Extracted entries -
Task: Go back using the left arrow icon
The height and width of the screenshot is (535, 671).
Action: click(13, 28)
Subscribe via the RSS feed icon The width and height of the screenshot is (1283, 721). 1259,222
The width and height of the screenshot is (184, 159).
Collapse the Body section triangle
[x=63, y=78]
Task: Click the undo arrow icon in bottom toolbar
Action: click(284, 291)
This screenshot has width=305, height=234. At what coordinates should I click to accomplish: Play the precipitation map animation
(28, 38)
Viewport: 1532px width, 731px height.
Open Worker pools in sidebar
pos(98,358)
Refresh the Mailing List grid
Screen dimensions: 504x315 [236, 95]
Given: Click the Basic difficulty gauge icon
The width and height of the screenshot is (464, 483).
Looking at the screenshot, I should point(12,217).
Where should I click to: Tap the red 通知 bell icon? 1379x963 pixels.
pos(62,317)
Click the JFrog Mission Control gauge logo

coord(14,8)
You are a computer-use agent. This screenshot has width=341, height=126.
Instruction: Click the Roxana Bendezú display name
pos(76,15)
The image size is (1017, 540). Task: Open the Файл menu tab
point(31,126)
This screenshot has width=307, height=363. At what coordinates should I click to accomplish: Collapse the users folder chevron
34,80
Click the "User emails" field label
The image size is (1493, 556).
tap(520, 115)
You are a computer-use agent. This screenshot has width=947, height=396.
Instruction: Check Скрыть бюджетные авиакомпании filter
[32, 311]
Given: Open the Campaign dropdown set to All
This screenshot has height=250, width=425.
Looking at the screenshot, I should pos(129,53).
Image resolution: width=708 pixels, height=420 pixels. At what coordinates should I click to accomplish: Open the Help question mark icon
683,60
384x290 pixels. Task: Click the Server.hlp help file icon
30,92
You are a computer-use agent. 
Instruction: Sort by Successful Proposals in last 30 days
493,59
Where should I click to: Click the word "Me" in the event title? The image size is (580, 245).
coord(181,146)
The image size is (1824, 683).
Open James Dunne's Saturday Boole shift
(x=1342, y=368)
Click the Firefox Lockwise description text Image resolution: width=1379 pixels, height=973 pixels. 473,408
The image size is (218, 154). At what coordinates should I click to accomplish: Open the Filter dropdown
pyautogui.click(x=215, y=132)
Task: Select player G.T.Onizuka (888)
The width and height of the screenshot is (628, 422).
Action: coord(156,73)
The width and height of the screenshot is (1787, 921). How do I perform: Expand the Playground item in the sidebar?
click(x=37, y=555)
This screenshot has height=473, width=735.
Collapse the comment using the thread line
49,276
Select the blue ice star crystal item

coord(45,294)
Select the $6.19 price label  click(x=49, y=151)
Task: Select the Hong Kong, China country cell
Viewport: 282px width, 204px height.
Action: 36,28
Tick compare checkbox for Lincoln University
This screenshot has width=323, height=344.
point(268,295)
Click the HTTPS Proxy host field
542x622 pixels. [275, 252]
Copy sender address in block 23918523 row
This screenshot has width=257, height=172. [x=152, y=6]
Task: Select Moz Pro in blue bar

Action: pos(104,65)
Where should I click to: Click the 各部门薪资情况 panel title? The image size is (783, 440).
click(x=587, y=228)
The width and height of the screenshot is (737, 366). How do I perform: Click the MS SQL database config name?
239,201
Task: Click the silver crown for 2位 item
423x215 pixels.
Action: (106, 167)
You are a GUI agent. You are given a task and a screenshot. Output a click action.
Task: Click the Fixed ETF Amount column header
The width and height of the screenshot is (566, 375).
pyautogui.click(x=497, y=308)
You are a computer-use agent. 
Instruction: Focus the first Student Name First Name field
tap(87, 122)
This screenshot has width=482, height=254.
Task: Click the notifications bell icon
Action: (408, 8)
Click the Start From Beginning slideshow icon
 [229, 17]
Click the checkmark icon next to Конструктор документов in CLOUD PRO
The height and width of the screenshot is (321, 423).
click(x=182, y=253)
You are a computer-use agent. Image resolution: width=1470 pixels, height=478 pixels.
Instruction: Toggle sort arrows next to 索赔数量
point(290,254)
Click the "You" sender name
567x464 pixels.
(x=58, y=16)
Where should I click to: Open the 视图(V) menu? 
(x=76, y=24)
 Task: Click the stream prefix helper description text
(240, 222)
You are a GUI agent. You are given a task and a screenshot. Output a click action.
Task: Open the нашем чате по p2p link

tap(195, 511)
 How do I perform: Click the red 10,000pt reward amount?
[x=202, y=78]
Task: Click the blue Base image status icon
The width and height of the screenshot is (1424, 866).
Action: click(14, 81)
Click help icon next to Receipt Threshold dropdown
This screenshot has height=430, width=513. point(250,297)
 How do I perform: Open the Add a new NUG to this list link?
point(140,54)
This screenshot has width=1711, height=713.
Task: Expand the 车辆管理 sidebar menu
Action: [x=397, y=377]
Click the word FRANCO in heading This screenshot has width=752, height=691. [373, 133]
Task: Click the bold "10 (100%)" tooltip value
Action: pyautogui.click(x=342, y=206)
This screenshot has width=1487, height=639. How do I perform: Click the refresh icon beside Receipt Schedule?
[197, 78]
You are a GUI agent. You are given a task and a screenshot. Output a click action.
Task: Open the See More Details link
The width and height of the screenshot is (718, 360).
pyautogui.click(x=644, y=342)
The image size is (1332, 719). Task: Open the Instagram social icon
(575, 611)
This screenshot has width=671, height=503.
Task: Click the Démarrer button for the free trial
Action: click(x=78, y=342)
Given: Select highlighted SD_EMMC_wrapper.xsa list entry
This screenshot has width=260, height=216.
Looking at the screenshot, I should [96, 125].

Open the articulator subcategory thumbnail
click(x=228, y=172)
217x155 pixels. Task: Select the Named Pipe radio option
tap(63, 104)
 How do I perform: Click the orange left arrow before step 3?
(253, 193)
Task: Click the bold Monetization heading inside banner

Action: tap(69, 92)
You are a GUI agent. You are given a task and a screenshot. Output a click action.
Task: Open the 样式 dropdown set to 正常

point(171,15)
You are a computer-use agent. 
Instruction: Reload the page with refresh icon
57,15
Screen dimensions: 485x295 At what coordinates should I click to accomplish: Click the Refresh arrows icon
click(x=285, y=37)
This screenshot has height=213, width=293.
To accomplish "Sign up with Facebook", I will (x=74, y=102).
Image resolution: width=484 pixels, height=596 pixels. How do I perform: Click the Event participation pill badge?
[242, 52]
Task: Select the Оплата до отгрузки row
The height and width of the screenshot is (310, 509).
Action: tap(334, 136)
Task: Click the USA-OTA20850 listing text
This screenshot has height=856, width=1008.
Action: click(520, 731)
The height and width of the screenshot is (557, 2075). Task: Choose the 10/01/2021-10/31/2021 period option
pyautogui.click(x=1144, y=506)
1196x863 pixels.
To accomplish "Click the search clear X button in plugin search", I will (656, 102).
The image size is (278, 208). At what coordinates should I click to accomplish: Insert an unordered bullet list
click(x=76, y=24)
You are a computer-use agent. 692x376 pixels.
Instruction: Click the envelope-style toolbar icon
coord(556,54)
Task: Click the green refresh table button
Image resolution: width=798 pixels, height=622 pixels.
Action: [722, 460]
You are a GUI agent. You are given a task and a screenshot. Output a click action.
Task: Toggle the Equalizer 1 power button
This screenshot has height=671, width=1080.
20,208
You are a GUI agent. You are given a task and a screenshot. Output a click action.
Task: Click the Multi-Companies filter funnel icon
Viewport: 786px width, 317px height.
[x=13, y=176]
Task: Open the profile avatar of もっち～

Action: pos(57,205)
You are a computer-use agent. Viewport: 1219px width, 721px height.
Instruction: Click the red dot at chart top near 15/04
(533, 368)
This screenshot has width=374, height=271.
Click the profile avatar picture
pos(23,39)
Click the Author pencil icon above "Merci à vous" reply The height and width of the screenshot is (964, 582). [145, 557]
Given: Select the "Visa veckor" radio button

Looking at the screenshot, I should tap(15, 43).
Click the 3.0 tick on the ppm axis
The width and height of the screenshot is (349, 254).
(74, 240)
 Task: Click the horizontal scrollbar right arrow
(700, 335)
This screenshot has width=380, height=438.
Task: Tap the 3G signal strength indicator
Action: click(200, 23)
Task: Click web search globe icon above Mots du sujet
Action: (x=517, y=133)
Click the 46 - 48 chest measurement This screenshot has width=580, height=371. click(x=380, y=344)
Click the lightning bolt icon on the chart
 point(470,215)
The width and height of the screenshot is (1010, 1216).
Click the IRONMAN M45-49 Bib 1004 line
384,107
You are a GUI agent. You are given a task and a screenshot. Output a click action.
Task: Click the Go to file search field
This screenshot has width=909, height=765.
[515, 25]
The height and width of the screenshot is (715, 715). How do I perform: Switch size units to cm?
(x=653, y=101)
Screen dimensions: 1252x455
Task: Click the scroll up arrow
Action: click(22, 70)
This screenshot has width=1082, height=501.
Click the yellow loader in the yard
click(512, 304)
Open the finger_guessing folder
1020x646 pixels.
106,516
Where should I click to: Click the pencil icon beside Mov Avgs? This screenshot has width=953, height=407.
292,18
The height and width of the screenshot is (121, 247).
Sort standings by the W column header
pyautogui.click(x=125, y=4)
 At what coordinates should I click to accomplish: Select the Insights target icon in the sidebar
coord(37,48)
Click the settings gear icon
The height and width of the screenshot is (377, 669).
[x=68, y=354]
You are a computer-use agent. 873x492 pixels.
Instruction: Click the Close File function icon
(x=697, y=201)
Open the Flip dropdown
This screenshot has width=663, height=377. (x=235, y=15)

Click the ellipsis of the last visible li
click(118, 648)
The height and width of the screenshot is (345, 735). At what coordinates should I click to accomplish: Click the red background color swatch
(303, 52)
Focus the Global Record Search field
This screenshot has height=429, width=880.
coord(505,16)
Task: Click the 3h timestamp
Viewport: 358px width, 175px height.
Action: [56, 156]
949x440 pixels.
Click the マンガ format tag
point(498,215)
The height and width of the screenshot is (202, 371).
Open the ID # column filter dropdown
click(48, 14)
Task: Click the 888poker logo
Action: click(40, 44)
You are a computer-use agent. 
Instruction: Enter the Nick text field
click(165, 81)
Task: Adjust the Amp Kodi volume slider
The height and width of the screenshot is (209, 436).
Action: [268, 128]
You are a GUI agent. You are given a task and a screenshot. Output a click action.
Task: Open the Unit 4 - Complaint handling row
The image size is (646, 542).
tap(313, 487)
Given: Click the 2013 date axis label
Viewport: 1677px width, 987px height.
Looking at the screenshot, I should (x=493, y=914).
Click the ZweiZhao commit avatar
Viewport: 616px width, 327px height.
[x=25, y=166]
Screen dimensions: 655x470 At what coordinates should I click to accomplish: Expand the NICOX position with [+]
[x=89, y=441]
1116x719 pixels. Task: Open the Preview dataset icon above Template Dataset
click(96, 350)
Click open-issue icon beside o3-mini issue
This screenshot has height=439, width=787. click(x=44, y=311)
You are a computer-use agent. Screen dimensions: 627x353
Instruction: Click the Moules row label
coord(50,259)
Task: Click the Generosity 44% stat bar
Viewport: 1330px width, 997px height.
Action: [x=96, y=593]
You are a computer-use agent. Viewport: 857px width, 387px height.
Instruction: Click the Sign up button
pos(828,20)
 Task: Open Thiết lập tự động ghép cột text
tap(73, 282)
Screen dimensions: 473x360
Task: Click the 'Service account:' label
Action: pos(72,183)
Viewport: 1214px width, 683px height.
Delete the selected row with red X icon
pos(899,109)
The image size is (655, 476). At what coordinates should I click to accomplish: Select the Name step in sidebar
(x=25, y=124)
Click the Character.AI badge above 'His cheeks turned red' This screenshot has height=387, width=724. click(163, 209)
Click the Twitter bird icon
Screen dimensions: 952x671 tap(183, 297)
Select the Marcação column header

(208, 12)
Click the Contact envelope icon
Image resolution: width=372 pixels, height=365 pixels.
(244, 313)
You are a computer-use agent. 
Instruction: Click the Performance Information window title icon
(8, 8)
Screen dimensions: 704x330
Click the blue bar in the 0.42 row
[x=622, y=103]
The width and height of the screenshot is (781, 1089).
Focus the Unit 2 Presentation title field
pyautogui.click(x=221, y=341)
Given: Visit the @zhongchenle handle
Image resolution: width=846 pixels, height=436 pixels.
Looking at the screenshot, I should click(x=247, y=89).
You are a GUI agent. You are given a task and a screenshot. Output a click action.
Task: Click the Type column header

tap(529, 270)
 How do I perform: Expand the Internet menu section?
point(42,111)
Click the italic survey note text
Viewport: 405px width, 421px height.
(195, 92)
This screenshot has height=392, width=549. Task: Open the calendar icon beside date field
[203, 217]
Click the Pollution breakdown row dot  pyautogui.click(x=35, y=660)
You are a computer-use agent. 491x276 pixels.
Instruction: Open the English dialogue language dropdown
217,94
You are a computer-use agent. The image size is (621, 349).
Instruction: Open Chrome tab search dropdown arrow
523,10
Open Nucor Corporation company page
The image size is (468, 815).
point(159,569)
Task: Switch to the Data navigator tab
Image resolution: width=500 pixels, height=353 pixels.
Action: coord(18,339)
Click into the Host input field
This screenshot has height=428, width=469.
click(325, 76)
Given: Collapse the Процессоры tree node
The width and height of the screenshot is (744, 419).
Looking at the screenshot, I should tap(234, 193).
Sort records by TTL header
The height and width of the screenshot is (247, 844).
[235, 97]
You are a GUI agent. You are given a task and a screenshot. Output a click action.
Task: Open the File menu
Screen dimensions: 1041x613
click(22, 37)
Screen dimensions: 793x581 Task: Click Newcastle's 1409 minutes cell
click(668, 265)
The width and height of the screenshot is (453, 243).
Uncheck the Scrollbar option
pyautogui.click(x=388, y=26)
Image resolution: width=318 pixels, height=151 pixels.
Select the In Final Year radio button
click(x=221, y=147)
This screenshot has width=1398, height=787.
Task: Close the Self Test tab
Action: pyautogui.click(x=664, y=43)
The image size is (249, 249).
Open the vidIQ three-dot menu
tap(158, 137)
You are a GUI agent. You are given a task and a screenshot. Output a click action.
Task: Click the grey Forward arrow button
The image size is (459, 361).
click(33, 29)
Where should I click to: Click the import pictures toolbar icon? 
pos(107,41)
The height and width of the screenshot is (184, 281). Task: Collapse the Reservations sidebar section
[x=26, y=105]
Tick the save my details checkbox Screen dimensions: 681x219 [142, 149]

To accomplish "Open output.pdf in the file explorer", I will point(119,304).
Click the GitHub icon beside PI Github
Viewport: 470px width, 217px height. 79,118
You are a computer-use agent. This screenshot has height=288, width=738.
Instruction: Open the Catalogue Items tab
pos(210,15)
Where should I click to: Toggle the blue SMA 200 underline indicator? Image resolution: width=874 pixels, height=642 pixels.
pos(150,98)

What needs to be done - Which lines of the records contain the word "will"? Copy each of them.

Output below -
To accomplish "Sign up with Facebook", I will (x=74, y=102).
To accomplish "Click the search clear X button in plugin search", I will (656, 102).
To accomplish "Open output.pdf in the file explorer", I will point(119,304).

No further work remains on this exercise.